-- ASSIGNED TASK --
Lines before the one containing "Click the second" are not wanted; restate the rest below word for word, through the last line, but drop any pictures.

MATERIAL FOR THIS EXERCISE Block Start

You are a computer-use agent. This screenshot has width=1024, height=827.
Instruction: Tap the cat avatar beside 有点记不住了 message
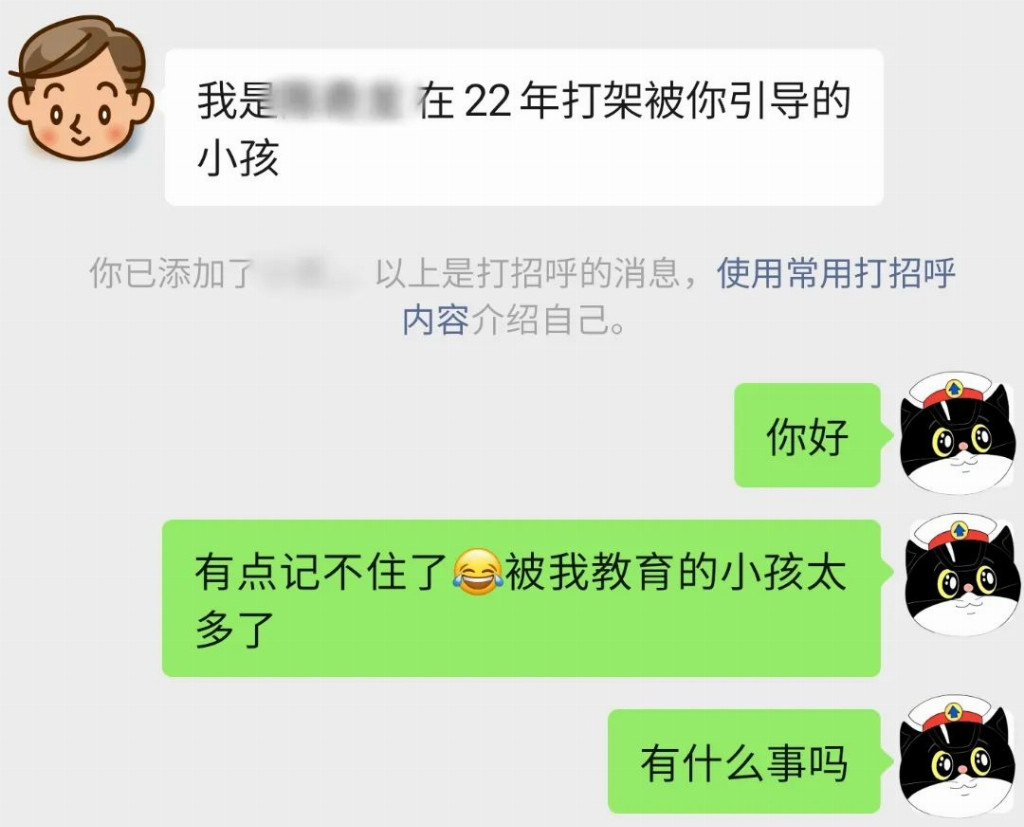click(961, 574)
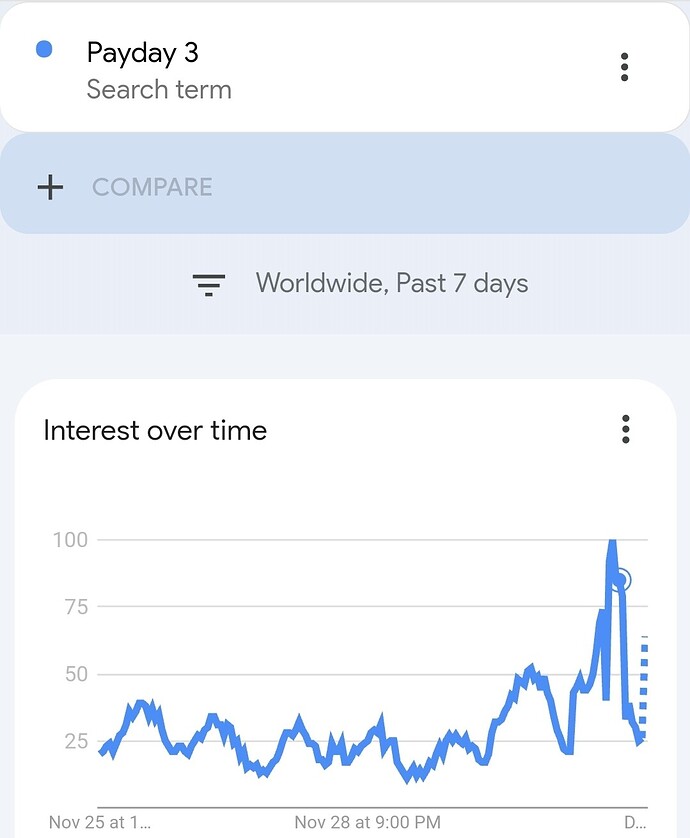Click the 50 y-axis gridline label
The height and width of the screenshot is (838, 690).
76,674
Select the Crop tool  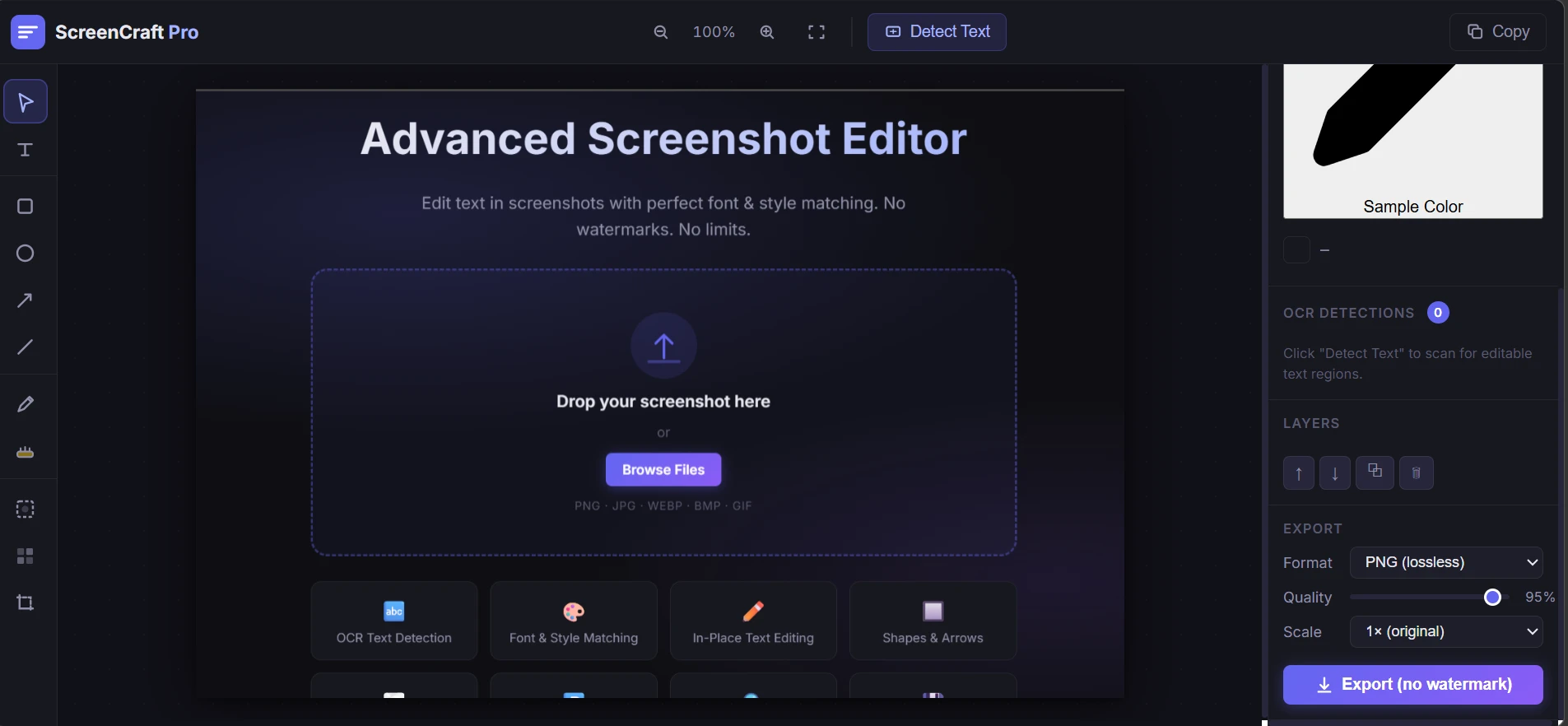coord(26,603)
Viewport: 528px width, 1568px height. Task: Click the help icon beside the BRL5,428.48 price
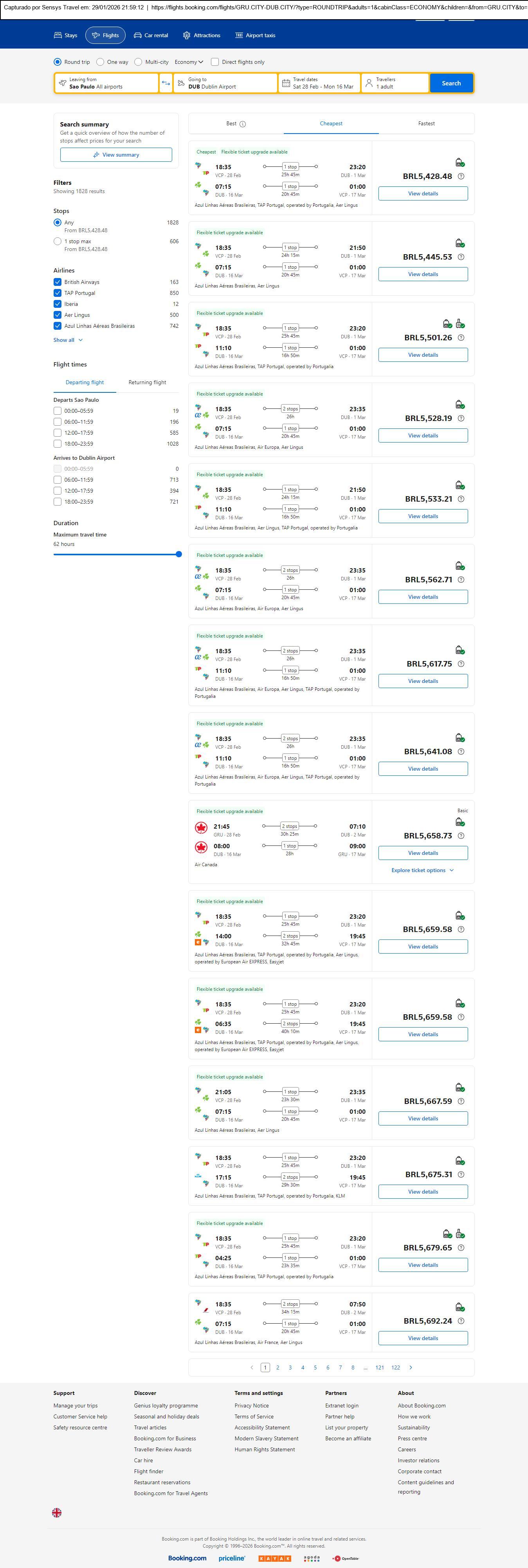pyautogui.click(x=460, y=177)
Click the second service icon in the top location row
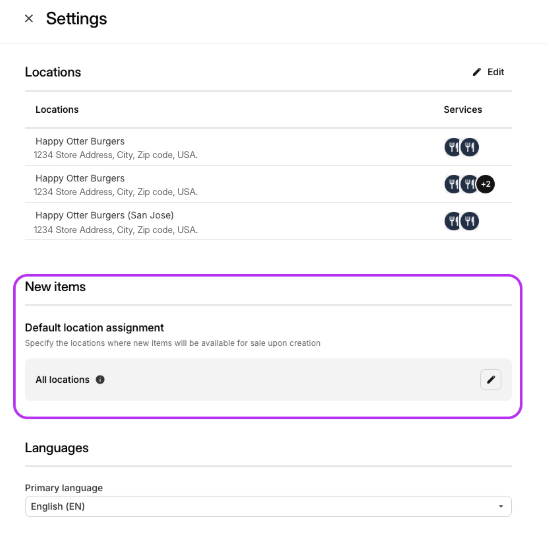The image size is (547, 540). click(x=470, y=147)
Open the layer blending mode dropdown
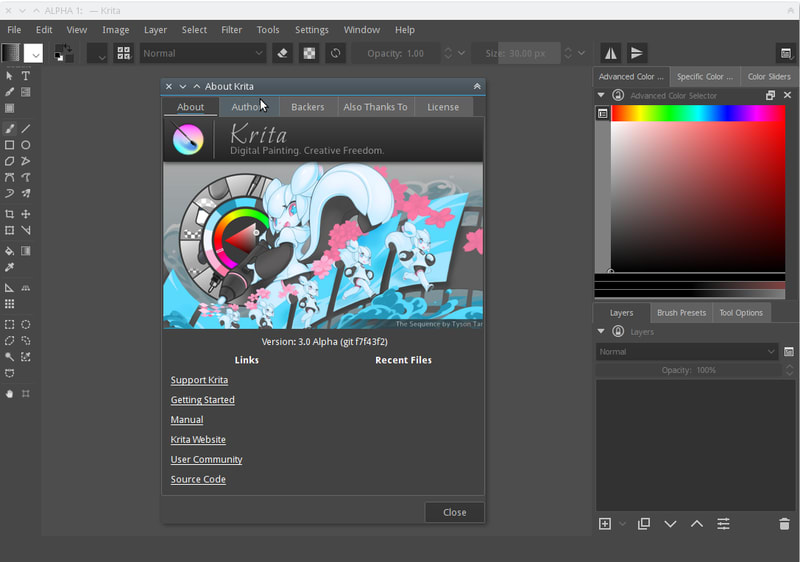This screenshot has width=800, height=562. coord(686,352)
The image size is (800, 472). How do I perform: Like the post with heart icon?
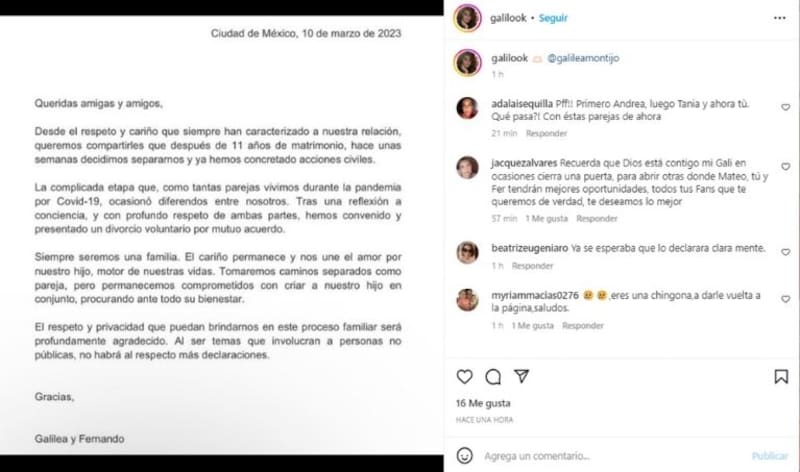[x=464, y=377]
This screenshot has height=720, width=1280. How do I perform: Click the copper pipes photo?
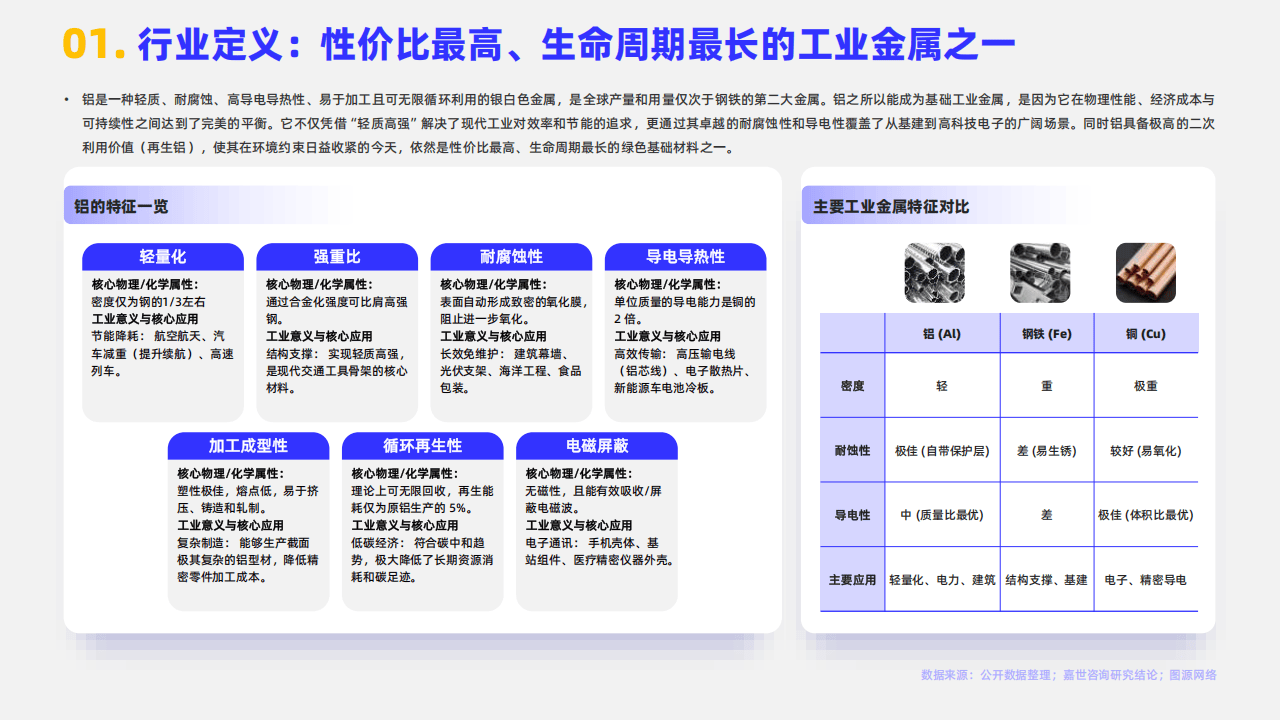[x=1145, y=273]
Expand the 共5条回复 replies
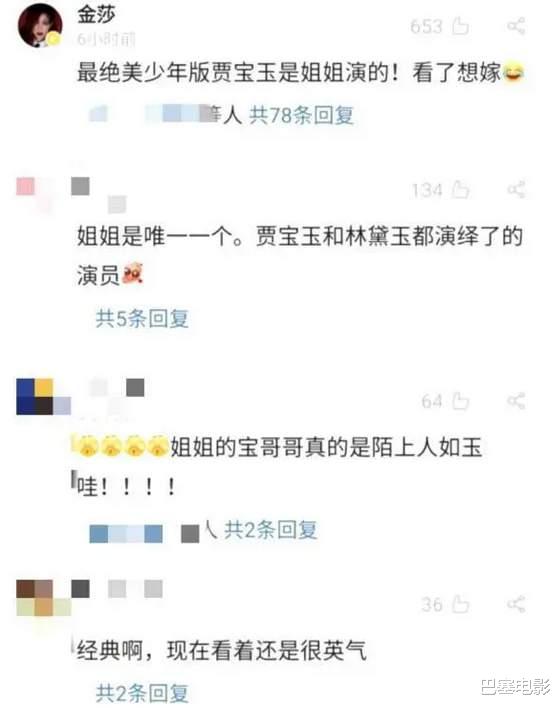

MATERIAL FOR THIS EXERCISE Block End

-- PROBLEM SOLUTION --
Click the second service icon in the top location row
The image size is (547, 540). click(x=470, y=147)
Open the layer blending mode dropdown
This screenshot has width=800, height=562. coord(686,352)
The image size is (800, 472). How do I perform: Like the post with heart icon?
[x=464, y=377]
This screenshot has height=720, width=1280. How do I perform: Click the copper pipes photo?
[x=1145, y=273]
Expand the 共5条回复 replies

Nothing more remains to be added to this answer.